§ Task description
Which lines in the records below contain the word "Expand"? Gather every one of them and copy each line in full.

§ Recorded data
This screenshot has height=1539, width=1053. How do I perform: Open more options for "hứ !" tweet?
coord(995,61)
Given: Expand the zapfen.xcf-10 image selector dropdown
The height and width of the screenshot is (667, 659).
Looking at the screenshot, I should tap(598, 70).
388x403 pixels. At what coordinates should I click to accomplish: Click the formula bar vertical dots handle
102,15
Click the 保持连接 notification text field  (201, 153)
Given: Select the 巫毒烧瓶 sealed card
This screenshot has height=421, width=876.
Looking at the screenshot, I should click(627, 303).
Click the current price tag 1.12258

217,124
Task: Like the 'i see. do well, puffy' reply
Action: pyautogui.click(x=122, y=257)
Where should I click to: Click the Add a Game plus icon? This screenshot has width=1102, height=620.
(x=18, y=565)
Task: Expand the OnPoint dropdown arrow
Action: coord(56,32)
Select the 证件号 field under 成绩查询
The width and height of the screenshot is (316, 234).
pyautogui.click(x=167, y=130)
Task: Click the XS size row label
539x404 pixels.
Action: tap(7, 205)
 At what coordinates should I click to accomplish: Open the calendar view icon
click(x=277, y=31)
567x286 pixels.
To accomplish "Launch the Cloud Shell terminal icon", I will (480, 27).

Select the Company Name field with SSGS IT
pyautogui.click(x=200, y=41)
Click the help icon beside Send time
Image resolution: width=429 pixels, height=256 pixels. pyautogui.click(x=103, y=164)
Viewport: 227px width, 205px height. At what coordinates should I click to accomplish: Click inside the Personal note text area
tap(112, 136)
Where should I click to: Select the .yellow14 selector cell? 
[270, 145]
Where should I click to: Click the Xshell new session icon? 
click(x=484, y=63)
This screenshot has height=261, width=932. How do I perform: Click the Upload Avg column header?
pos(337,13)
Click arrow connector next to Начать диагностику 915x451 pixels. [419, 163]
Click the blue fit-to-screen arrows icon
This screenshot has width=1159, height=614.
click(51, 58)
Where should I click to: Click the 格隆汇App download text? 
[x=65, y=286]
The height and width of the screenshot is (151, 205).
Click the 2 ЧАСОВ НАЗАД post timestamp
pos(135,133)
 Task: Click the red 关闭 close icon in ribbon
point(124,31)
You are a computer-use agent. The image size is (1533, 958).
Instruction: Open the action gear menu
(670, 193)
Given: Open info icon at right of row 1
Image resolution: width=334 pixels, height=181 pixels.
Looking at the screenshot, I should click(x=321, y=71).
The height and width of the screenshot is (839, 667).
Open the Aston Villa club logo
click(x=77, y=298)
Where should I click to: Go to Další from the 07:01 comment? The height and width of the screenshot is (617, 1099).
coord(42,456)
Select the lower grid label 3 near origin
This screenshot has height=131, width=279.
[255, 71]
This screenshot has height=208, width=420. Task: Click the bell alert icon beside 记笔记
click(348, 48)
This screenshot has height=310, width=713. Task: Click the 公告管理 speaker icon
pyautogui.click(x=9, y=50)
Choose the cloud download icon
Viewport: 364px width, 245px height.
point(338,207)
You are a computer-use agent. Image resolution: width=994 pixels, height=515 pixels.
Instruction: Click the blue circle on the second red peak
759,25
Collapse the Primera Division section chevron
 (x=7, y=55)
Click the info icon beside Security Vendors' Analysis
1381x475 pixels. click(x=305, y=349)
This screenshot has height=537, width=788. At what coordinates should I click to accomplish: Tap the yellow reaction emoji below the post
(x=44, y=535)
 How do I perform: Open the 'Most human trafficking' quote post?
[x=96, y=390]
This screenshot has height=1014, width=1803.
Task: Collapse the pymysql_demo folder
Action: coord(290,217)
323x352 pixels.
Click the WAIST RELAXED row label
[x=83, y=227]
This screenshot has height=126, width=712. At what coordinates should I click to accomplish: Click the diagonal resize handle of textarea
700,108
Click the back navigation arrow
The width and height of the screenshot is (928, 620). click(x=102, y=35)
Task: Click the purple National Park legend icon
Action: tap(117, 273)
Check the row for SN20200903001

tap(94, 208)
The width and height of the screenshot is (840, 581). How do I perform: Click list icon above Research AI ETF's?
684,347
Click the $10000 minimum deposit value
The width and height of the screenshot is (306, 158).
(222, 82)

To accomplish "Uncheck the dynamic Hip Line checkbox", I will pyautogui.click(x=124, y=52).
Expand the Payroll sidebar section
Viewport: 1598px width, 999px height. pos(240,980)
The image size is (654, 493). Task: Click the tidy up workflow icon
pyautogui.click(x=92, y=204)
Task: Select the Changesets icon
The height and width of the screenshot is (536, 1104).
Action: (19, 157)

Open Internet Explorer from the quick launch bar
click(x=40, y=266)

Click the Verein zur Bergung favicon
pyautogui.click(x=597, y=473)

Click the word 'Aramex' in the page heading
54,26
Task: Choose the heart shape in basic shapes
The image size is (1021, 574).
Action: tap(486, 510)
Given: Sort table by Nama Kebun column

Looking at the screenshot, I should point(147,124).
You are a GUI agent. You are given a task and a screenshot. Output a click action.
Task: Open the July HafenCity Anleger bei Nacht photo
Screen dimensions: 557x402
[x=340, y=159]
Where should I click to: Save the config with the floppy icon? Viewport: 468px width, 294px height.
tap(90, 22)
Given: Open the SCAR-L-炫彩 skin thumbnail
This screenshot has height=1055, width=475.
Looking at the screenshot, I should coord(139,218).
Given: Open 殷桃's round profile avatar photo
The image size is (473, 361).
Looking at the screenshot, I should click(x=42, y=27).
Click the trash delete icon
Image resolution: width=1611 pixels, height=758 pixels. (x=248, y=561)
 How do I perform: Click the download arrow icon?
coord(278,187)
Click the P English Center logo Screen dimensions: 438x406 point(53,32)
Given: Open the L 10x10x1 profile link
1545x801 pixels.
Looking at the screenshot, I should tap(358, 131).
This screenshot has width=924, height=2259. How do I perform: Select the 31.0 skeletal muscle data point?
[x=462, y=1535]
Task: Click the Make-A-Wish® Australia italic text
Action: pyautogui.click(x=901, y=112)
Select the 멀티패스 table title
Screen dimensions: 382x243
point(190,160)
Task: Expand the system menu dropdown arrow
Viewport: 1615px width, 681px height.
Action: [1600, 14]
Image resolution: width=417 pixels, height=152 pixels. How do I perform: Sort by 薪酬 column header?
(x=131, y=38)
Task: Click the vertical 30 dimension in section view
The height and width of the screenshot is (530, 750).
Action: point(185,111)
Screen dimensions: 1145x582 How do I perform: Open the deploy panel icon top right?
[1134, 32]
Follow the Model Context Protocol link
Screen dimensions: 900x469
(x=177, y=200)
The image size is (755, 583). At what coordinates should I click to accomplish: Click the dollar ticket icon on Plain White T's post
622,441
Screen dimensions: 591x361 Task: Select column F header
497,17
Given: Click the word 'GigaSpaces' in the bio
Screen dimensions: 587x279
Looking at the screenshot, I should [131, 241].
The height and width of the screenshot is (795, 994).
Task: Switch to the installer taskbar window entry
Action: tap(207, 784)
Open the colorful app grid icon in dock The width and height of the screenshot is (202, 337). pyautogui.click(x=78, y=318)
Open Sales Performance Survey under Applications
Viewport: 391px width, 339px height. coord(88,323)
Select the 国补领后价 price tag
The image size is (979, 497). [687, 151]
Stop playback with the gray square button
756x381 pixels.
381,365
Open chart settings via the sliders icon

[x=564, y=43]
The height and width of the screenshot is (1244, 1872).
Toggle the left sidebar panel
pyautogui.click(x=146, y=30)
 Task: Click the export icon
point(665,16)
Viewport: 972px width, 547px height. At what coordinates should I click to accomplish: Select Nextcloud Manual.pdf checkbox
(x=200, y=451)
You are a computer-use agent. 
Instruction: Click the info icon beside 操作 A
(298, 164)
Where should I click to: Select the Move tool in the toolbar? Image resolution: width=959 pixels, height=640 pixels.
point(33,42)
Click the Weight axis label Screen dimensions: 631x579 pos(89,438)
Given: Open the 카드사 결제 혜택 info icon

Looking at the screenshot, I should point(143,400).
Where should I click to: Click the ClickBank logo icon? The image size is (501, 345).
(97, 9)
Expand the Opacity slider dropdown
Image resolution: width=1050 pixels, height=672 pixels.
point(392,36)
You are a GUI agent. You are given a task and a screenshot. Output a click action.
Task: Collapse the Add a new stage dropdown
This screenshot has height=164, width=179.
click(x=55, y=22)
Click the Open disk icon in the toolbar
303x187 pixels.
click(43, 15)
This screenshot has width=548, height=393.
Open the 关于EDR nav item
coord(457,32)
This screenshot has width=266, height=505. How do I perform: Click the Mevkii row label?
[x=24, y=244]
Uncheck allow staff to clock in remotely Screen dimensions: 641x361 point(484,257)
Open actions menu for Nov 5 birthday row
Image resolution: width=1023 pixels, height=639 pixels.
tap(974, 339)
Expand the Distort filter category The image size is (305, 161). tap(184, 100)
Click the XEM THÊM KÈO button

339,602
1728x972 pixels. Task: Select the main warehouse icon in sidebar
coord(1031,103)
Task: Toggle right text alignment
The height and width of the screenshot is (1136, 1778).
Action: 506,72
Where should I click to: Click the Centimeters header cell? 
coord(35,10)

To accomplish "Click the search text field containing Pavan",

§ Solution to the problem
Given: Expand the zapfen.xcf-10 image selector dropdown
Task: Expand the OnPoint dropdown arrow
Expand the Payroll sidebar section
Task: Expand the system menu dropdown arrow
Expand the Opacity slider dropdown
Expand the Distort filter category The image size is (305, 161). tap(184, 100)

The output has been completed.